2.3 多因素logistics回归分析

结合临床[12-13],对于单因素分析有统计学意义变量进行多因素logistics回归分析,结果显示,PA/A > 1是AECOPD患者多次住院的独立危险因素(P < 0.05),见表 3

表 3 AECOPD患者多次住院(≥2次)多因素logistic回归分析 Tab.3 Multivariate logistic regression analysis of multiple hospital admissions (≥2 times) in AECOPD patients
Viable B OR 95% CI P
PA/A > 1 1.817 6.150 1.056-35.65 0.039
FEV1/FVC -0.008 0.992 0.941-1.057 0.984
HCO3- 0.047 1.049 0.926-1.199 0.499
Constant -0.747 - - 0.798
PA/A,pulmonary artery to the aorta ratio;FEV1,forced expiratory volume in 1 s;FVC,forced vital capacity.

3 讨论

本研究结果显示,与PA/A≤1组比较,PA/A > 1组肺动脉压力、肺动脉直径、主动脉直径、BMI、吸烟史、入院前1年因急性加重住院次数、PCO2、HCO3-、住院时间、FEV1 %、FVC %、FEV1/FVC和IMV均有统计学差异(均P < 0.05),与以往研究[14-15]结果相似。另外,既往研究[15]发现性别可能与PA/A相关,但本研究未得出类似结论,可能是样本量较小所致。

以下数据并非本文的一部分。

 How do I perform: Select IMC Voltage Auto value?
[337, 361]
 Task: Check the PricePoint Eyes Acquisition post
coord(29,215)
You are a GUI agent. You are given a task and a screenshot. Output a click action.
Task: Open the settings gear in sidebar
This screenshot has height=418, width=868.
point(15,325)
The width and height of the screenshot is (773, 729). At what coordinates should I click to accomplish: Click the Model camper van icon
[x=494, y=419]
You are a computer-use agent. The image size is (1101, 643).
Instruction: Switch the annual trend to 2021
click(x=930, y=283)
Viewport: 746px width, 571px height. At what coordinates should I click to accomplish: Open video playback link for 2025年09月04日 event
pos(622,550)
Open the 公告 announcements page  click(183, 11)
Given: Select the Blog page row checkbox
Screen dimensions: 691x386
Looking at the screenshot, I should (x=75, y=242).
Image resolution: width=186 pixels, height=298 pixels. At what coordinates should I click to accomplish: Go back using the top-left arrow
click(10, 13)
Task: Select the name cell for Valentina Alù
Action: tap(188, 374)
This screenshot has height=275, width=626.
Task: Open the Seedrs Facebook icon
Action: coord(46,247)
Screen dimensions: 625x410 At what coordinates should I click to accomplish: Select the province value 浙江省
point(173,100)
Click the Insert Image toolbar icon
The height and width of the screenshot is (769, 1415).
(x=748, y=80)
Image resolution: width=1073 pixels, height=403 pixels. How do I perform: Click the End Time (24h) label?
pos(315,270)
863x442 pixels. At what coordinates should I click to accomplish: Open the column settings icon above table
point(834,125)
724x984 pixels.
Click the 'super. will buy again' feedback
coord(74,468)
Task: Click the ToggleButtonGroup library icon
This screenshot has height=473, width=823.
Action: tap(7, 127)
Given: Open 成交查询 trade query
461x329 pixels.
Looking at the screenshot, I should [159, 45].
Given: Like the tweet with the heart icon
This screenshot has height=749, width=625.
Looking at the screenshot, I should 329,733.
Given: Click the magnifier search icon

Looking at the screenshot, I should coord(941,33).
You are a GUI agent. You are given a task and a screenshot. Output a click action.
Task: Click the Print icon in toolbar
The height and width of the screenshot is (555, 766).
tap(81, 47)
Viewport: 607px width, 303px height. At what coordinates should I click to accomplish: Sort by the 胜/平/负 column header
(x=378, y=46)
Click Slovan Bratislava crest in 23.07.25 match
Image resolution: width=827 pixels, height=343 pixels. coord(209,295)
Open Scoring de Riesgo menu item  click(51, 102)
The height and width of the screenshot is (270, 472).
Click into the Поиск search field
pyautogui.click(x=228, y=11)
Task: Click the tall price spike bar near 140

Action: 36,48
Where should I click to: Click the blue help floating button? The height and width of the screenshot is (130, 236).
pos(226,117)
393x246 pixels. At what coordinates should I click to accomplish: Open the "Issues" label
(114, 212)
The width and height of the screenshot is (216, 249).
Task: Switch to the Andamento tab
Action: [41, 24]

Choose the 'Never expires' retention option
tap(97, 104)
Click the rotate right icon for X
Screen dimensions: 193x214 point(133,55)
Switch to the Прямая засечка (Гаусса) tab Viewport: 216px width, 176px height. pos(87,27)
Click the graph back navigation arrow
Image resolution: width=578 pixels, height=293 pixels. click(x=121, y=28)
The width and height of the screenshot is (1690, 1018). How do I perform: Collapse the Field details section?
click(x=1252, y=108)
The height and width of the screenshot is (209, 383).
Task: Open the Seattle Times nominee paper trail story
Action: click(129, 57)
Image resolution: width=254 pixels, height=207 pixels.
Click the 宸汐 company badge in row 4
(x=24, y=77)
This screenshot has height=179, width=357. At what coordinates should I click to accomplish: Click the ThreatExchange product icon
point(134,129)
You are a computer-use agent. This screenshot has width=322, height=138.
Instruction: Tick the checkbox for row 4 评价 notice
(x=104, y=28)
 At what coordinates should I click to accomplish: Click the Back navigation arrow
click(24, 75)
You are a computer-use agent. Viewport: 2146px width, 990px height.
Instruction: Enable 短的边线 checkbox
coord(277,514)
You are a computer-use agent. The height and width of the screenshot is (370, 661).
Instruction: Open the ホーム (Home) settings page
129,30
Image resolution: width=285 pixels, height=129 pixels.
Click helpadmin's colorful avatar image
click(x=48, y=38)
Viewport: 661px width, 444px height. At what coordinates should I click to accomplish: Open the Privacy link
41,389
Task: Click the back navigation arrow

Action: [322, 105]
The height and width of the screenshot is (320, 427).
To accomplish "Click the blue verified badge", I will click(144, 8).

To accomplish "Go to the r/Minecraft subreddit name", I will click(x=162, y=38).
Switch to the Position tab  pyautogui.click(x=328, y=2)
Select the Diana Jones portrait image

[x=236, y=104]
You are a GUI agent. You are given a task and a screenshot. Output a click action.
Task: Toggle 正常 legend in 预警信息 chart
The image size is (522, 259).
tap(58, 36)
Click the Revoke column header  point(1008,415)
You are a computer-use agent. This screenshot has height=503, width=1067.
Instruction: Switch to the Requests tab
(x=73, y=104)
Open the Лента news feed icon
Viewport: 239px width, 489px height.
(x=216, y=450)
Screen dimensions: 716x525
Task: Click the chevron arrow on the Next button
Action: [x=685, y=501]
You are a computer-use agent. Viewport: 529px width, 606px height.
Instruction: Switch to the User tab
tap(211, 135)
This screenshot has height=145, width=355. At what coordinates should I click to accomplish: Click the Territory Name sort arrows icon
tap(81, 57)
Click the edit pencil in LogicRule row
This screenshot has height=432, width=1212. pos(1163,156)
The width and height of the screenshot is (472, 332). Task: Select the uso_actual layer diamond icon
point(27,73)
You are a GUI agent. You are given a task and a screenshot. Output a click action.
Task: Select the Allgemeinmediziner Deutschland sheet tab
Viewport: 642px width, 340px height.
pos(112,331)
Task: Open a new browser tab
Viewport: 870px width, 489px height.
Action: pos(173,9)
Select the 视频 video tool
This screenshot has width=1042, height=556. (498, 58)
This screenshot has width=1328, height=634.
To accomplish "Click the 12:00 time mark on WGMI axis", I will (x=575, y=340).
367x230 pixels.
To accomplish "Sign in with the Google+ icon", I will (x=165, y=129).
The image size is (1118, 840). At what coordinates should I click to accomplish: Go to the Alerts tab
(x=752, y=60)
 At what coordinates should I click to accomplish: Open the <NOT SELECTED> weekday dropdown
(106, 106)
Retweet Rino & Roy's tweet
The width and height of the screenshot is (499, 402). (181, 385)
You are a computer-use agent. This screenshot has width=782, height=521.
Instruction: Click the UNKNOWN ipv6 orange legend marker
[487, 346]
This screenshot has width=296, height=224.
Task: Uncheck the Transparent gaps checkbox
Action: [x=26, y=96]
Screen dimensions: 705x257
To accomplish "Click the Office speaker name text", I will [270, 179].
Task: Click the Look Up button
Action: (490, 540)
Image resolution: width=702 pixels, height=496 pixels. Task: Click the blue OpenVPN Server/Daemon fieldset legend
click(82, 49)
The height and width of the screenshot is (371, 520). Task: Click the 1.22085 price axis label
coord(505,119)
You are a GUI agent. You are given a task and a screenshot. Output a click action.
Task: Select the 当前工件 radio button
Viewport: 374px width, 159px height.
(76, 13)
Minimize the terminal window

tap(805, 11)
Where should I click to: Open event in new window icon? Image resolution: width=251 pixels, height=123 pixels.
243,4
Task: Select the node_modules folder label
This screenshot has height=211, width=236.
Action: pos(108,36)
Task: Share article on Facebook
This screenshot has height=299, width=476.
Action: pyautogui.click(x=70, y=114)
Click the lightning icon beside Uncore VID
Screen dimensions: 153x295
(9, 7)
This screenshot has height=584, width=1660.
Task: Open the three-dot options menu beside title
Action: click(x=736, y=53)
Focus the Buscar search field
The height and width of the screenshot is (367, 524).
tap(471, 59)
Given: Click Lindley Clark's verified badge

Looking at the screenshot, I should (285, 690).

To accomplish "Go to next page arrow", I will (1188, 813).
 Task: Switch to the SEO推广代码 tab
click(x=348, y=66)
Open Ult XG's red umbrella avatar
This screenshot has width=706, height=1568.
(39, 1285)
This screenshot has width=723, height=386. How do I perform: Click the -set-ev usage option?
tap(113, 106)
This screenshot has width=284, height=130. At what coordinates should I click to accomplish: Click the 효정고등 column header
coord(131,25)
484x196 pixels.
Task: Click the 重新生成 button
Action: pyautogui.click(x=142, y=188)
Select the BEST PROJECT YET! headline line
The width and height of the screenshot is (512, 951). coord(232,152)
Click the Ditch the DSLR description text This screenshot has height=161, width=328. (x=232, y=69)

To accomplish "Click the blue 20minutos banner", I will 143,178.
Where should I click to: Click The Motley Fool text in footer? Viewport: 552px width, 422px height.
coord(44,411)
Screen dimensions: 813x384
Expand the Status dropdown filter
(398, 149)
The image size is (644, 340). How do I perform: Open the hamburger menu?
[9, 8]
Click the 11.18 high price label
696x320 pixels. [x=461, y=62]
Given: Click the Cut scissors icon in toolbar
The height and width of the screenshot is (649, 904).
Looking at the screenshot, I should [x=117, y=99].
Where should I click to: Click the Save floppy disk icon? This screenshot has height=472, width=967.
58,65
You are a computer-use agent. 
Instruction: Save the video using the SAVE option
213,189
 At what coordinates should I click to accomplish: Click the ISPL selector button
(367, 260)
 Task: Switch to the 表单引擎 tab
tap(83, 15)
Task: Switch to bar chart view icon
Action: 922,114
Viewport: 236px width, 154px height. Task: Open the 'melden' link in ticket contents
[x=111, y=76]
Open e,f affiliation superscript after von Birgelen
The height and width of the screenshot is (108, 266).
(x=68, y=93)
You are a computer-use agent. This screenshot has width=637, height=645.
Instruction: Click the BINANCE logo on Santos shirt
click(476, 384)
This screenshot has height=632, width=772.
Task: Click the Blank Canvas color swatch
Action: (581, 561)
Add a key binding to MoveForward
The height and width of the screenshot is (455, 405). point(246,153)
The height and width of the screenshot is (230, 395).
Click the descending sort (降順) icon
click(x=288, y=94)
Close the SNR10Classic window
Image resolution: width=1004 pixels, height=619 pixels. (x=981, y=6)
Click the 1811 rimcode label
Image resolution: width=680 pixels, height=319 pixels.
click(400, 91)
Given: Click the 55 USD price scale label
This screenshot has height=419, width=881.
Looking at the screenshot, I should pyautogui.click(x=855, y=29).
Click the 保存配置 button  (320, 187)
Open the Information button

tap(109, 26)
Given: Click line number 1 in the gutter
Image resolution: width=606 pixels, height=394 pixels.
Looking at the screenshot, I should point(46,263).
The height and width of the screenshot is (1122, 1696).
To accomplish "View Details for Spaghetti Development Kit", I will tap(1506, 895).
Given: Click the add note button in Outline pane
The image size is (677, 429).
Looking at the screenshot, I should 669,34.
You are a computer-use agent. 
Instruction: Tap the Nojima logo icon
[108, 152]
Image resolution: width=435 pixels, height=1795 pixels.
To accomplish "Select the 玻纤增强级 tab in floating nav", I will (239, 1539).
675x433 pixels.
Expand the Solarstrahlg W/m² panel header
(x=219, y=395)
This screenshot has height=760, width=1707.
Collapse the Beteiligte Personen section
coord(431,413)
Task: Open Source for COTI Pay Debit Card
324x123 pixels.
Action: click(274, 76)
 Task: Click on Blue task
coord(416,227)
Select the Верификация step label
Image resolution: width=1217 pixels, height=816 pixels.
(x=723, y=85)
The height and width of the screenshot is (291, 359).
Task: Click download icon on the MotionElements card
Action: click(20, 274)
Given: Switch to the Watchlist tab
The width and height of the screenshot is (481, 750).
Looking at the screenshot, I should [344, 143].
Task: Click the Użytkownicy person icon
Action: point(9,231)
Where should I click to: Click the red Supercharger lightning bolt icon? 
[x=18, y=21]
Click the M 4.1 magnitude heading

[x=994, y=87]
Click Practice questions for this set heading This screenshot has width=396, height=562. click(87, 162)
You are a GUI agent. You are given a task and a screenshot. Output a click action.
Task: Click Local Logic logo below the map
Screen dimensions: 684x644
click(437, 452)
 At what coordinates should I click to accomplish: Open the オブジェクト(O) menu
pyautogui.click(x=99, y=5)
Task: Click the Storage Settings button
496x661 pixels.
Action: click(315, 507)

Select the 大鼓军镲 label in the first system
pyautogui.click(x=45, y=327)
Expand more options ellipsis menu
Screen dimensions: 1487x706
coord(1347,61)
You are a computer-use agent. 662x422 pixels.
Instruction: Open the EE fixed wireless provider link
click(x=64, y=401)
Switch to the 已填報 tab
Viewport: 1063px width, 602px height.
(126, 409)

已有研究[4]发现PA/A > 1指标可以更好反应AECOPD发生风险,PA/A > 1患者病情更重,住院时间更长。本研究多因素logistics回归分析结果显示,PA/A > 1是AECOPD患者多次住院的独立危险因素(P < 0.05),与以往研究结果类似。说明患者若PA/A > 1,则需要住院的可能性明显增大。

PA/A测量可以在常规CT图像上完成,不使用血管造影剂或特殊软件;而且测量操作简单,重复性高。因此,PA/A是评估AECOPD患者病情严重程度和多次入院风险的重要指标。

综上所述,PA/A与AECOPD患者病情严重程度相关,PA/A > 1可能是AECOPD患者多次住院风险的独立危险因素。本研究样本量较小,未对患者进行出院后随访,今后应增大样本量,并对出院后患者进行随访调查后再进一步研究论证。